Wednesday, July 20, 2011

A Different Kind Of Ordinary

http://www.finnwcontini.com

Sometimes ordinary people do extraordinary things. Gandhi challenged us to peaceful resistance and freedom; John F. Kennedy challenged us to land on the Moon; Cleveland Amory challenged us to promote animal rights. At some point, an ordinary person emerges as an extraordinary leader, to move us forward, to better our species, to challenge humanity to accomplish something.

I am a beneficiary of such a challenge from an executive at Boeing Aircraft in Seattle.

While I was working there on a dead-end temporary assignment in late 1997, Jed Selter walked up to me at a copy machine and said, "You can do better."

I thought he was talking about the copying task. I was wrong; he had just issued me a challenge.

He could tell from the way I carried myself that I was extremely depressed and dissatisfied with the direction of my life.

Jed invited me to a seminar he and his friend Gil Tumey created for other Boeing personnel, called IPPE: The Institute of Personal and Professional Effectiveness.

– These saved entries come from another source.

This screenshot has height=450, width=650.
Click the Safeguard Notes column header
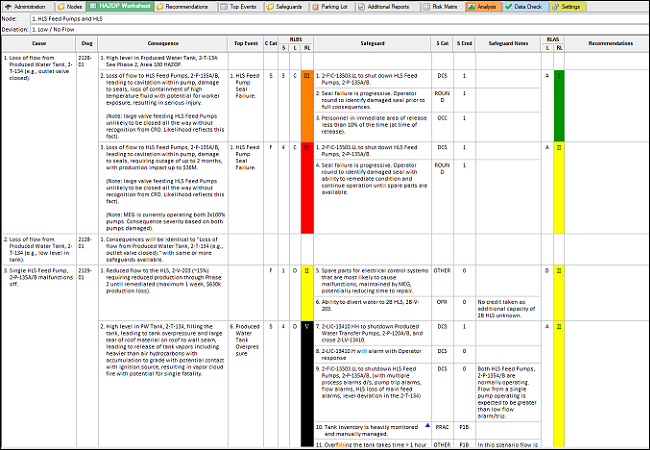(x=507, y=44)
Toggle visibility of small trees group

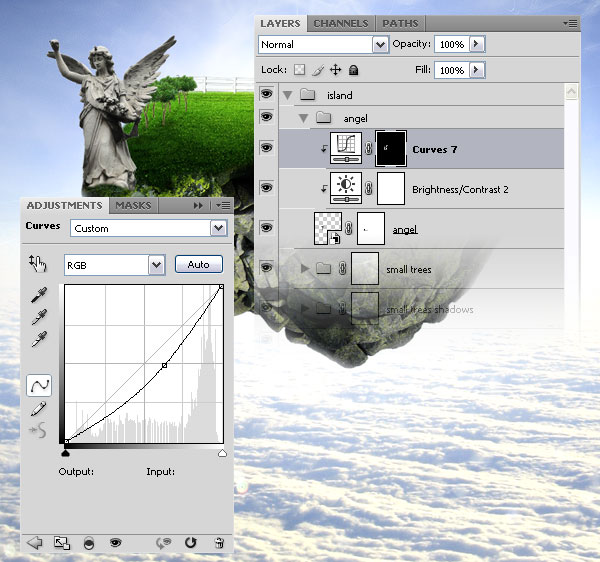tap(267, 267)
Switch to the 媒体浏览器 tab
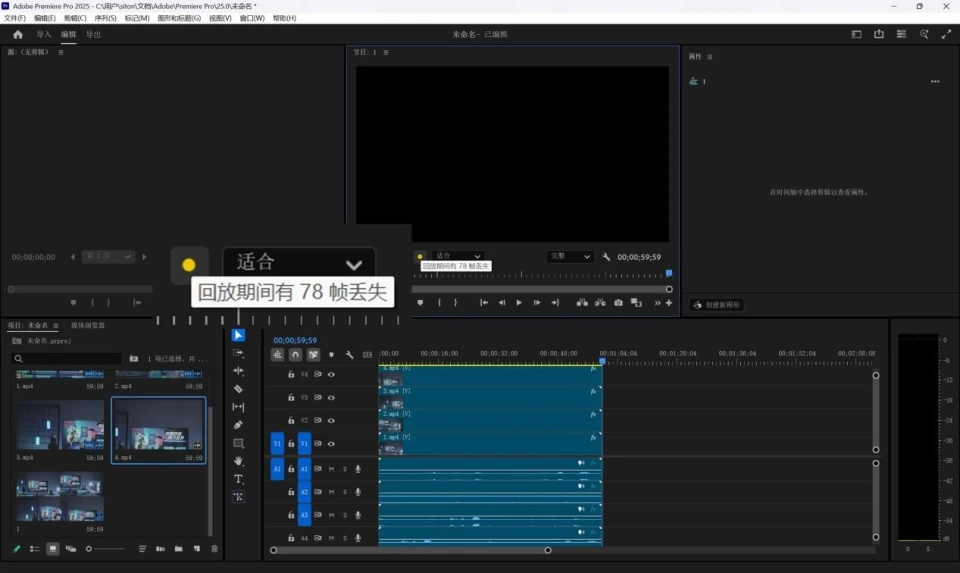Image resolution: width=960 pixels, height=573 pixels. [88, 326]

Along with roughly 300 Boeing employees, we talked about where we were, where we wanted to be, and more importantly, how to get there. Jed wrote a book called The Journey that conveys his personal story, explains why he helps others, and concludes with a poem I wrote for him.

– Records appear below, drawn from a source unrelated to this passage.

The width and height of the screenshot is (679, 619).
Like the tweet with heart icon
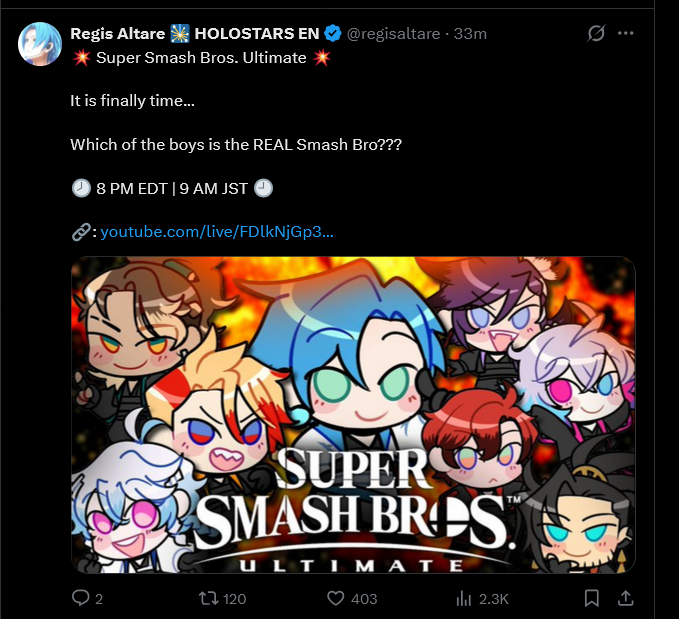(336, 598)
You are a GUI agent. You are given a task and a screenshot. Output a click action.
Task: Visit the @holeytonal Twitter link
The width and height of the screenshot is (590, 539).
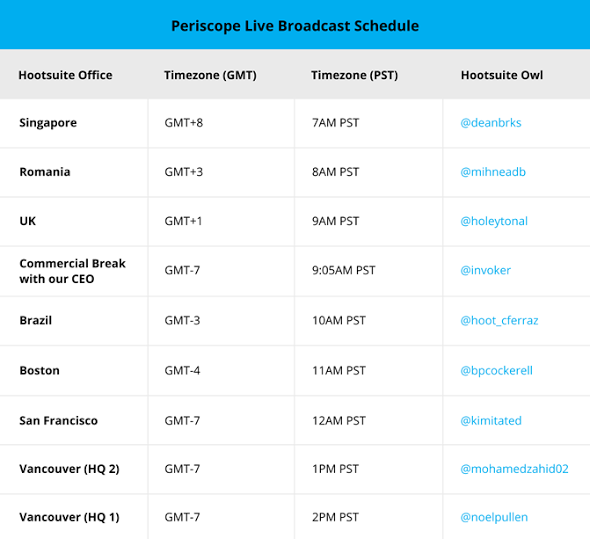494,221
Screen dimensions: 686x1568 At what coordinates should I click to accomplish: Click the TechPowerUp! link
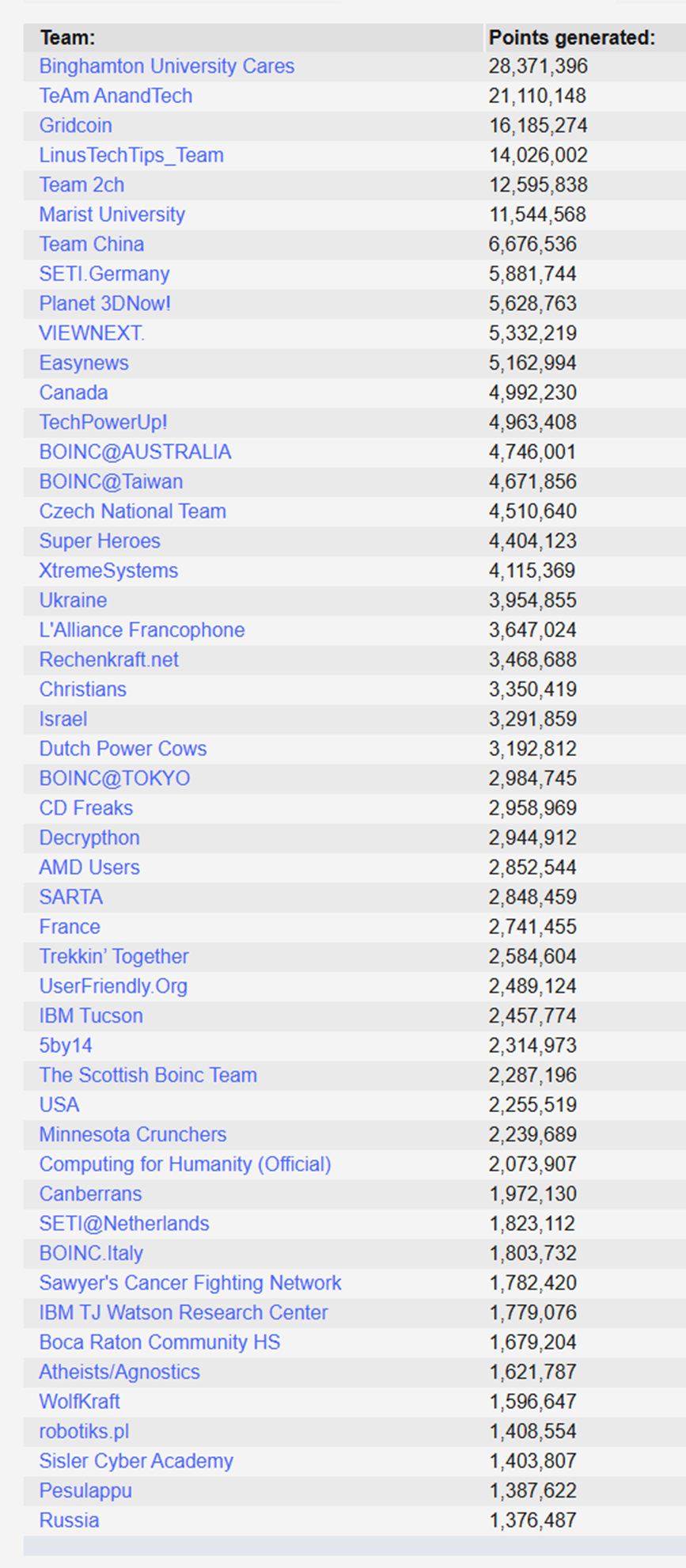tap(104, 423)
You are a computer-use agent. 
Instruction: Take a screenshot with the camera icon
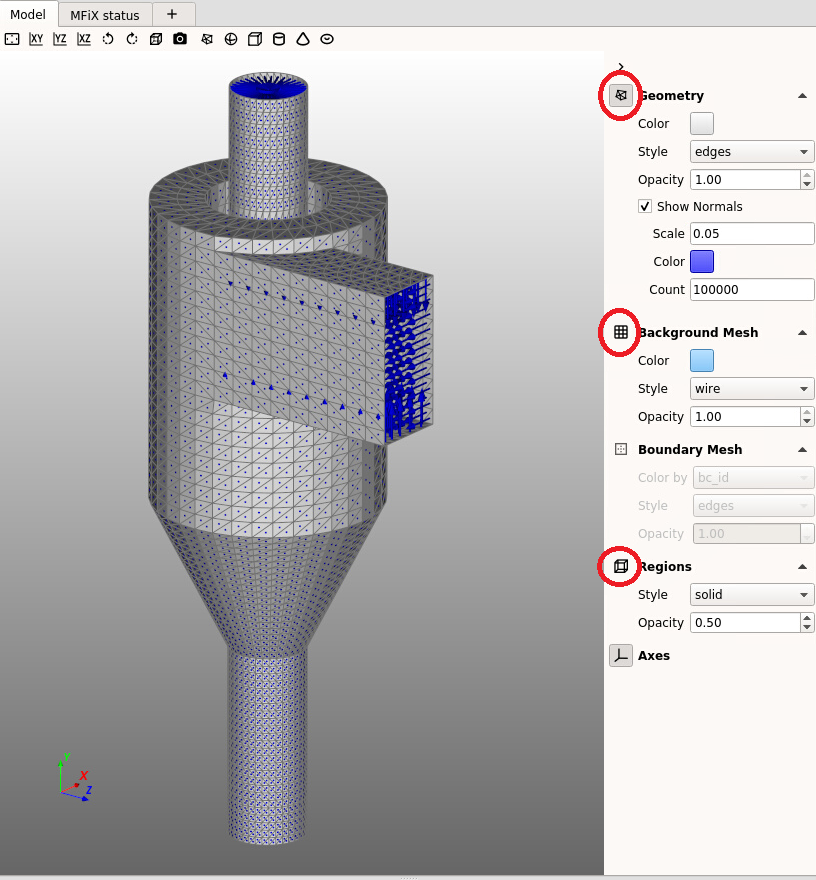[x=180, y=39]
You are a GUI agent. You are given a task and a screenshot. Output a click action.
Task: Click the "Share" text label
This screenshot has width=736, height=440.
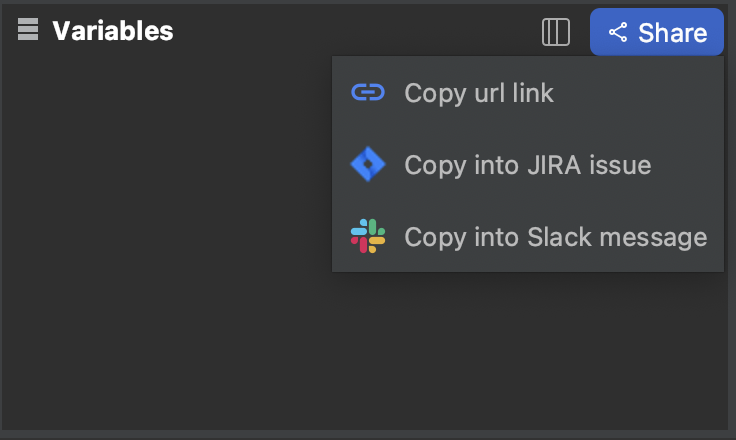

Jed took me under his wing and asked me about my career aspirations. I told him I have always had a natural talent for writing and wished to become an author.

I was working on my first book at the time, a parody of John Gray's Men are from Mars, Women are from Venus. My book was called Women May Be from Venus, But Men are Really from Uranus, and written under the pen name Katherine Black.

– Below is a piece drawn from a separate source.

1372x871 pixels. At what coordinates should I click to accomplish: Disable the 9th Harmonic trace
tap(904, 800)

Jed read the first draft and said, "You can do better."

He was right. Instead of listening to everyone's opinions about how the book should be written, I wrote what comes natural to me: parody and satire that offers a different perspective.

I have since written many other books, which I am publishing as eBooks to reach a wider audience. While relationship parody is fun, I prefer political satire, and my latest book, Taking Conservatives Behind the Woodshed: The Right Has Never Been So Wrong, exemplifies my writing style at its best, though I have also written nonfiction about Microsoft's corporate duplicity and internal secrets.

But that's not where this story ends. Jed's random act of kindness that changed my life should be paid forward.

In order to leave this world a better place than I found it, I must positively change the lives of others. Using Jed's IPPE template, I seek young adults who were just like me in 1997: Going nowhere fast and dissatisfied with life, but believing each has something special to offer this world.

I befriend those people, teach them what Jed taught me, and after just a few months my new friends have gone from hopeless and pessimistic, to hopeful and optimistic.

"You can do better" was not a criticism, but rather a challenge.

My style is a little different from Jed's, but the outcome is the same: Just as Gandhi, JFK and Cleveland Amory inspired us to change, I strive to be a different kind of ordinary.